[WHAT YOU HAVE TO DO]
Rewrite only the part of the data that opens with the line containing "Select the Xeon X5650 ranking entry" and runs through the end of the data, with "Select" replaced by "Choose" and nothing else changed. Leave the pictures out of your answer.

# DATA EXTRACT start

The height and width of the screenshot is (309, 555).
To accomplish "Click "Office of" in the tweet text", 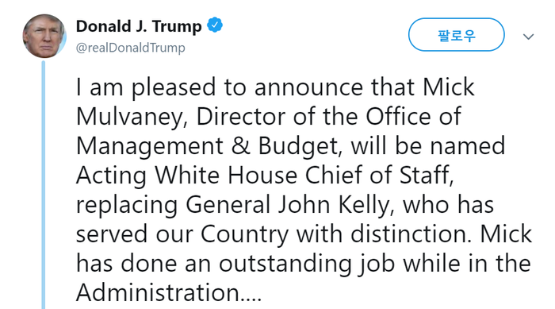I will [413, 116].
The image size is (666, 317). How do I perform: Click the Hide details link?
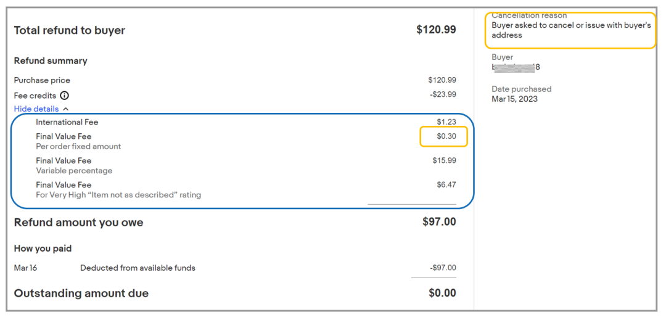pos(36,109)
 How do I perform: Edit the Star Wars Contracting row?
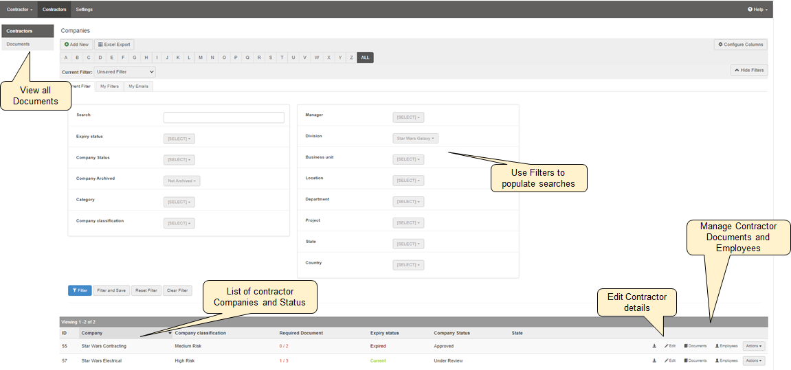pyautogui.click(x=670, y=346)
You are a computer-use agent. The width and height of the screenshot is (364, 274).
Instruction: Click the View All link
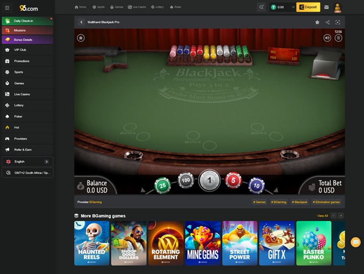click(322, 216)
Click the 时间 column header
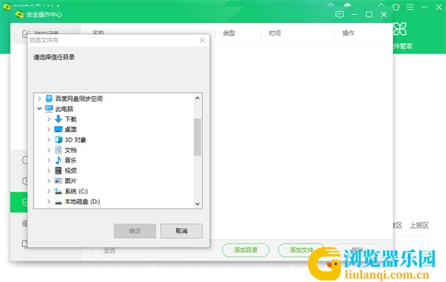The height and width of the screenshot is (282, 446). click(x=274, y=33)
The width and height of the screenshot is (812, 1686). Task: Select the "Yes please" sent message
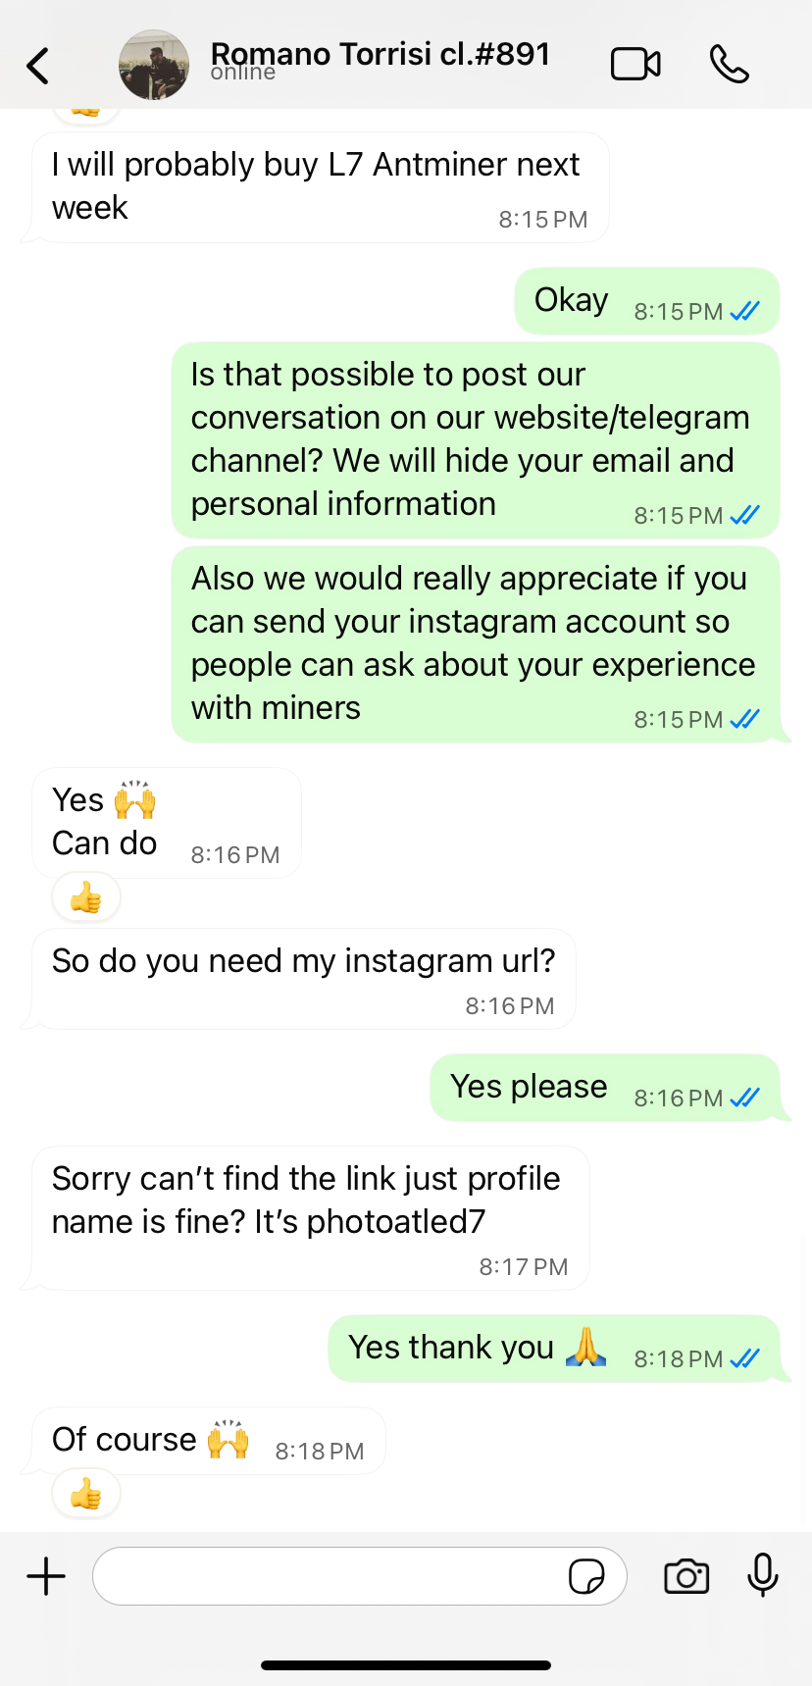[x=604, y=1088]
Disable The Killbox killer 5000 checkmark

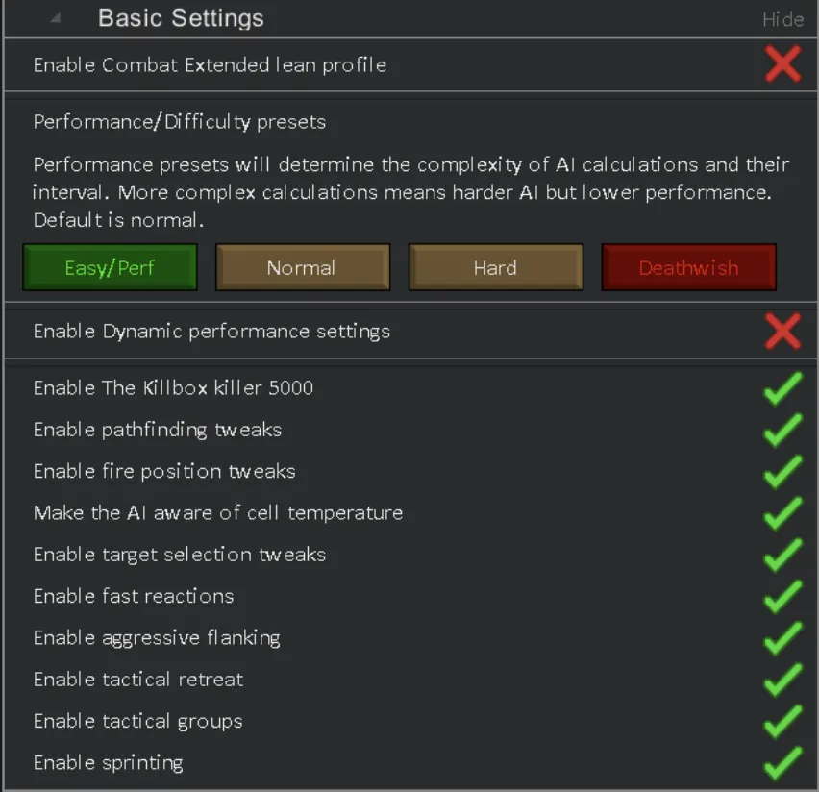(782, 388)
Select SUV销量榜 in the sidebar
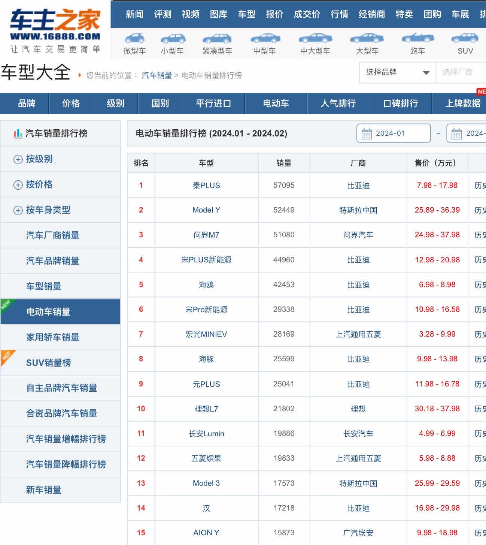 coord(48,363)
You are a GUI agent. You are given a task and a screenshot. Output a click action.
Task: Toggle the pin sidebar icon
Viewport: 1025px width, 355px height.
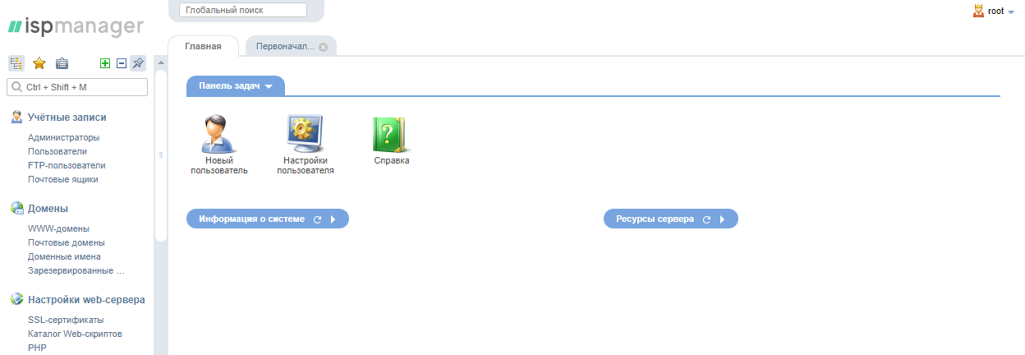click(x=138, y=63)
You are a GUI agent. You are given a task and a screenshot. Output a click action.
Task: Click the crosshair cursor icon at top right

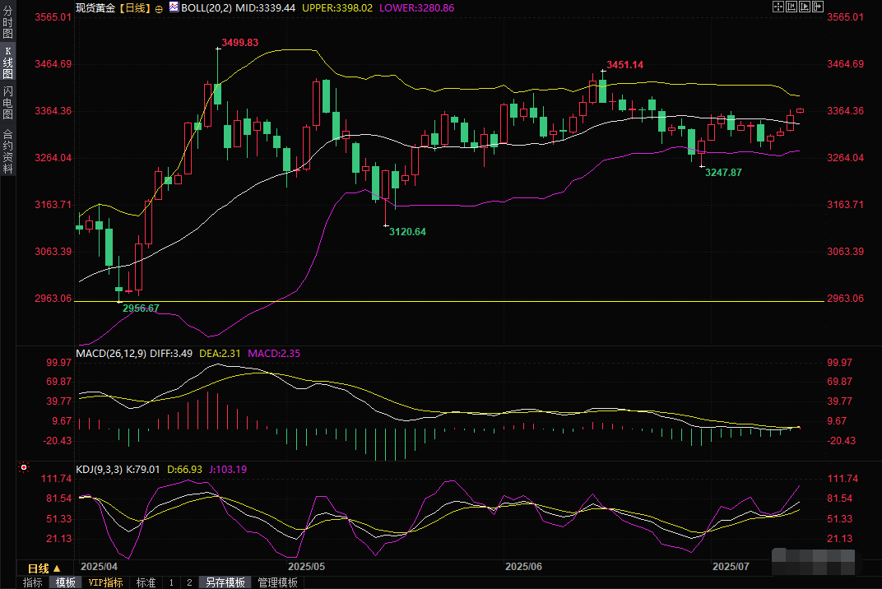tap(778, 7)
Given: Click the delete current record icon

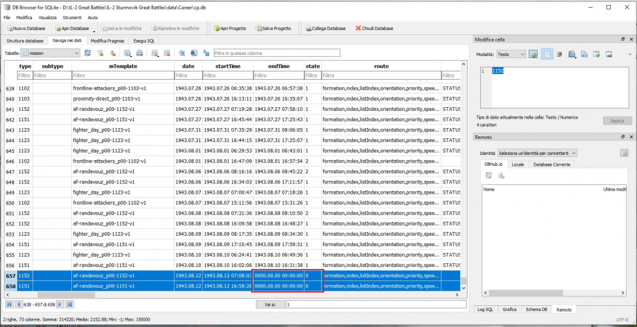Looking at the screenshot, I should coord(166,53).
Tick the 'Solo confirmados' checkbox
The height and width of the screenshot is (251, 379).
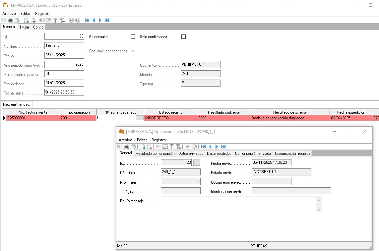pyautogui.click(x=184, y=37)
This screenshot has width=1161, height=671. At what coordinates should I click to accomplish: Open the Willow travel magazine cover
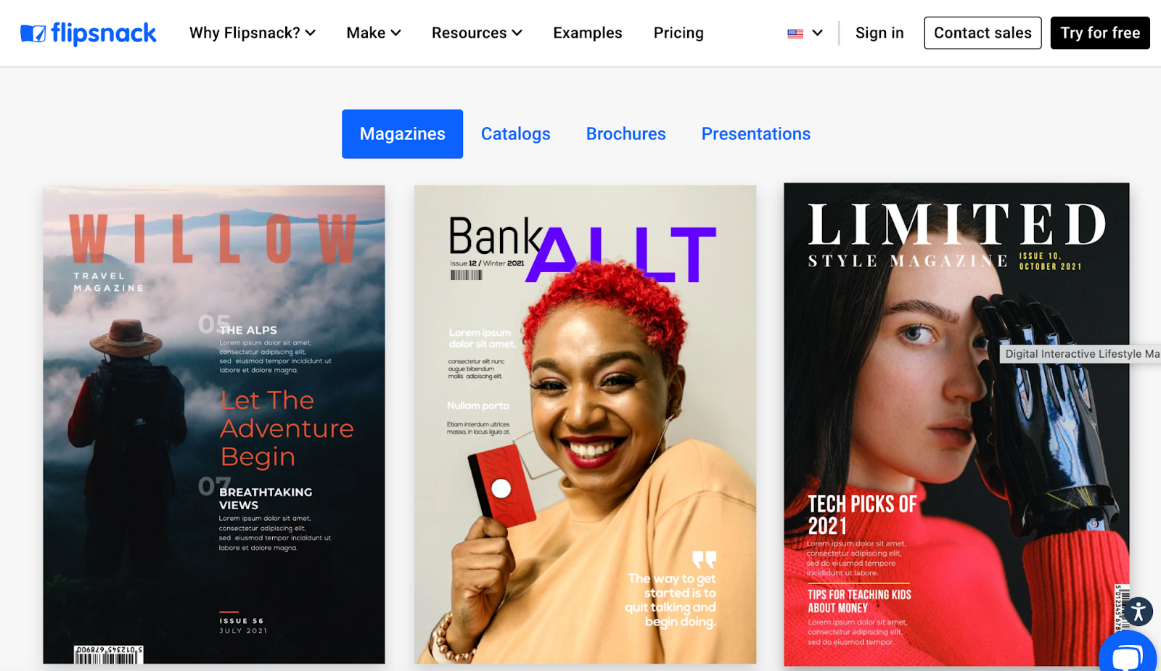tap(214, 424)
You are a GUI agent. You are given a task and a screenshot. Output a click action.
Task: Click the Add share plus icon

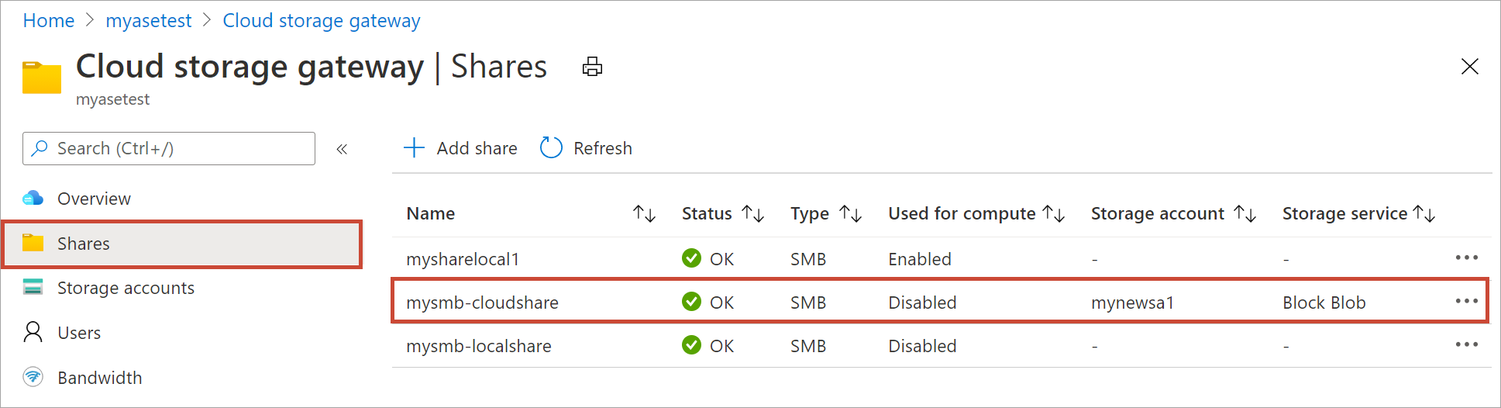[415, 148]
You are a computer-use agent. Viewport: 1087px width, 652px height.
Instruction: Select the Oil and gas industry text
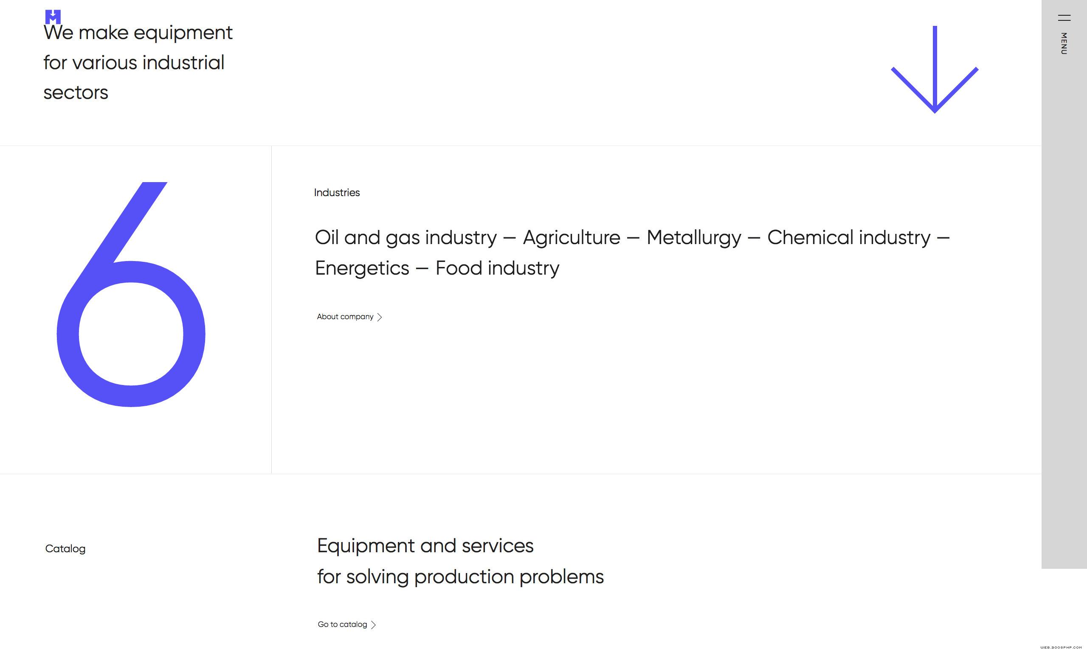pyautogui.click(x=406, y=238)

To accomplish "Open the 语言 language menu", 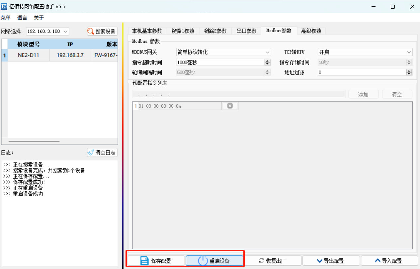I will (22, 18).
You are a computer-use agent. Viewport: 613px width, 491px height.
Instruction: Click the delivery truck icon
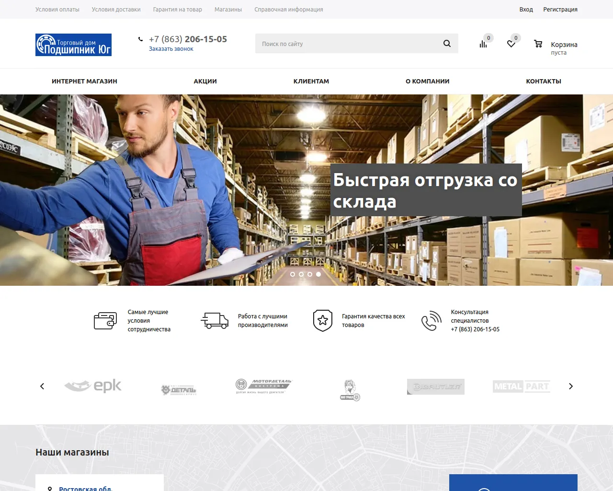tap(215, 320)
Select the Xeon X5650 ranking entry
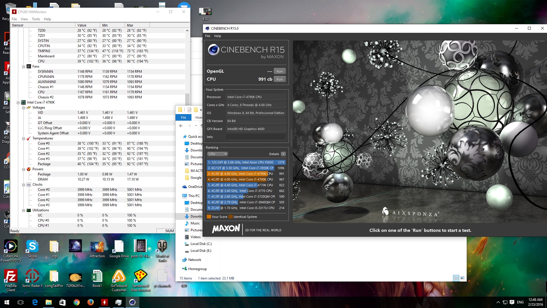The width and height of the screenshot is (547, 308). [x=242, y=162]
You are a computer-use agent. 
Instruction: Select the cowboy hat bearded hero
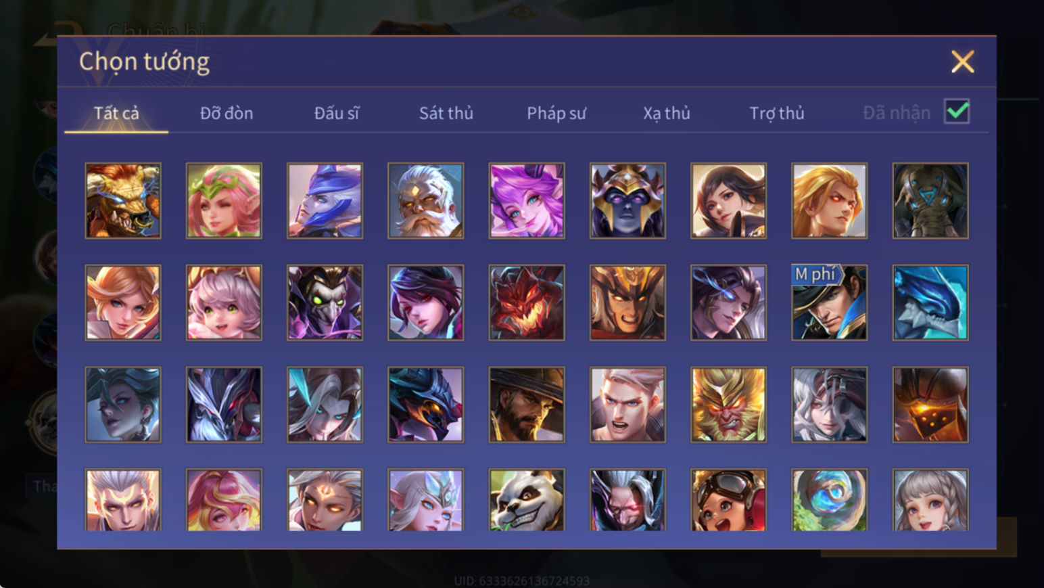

# DATA EXTRACT end

[OUTPUT BELOW]
Choose the Xeon X5650 ranking entry
The width and height of the screenshot is (547, 308). [x=242, y=162]
You are a computer-use agent. 
Instruction: Choose the cowboy hat bearded hero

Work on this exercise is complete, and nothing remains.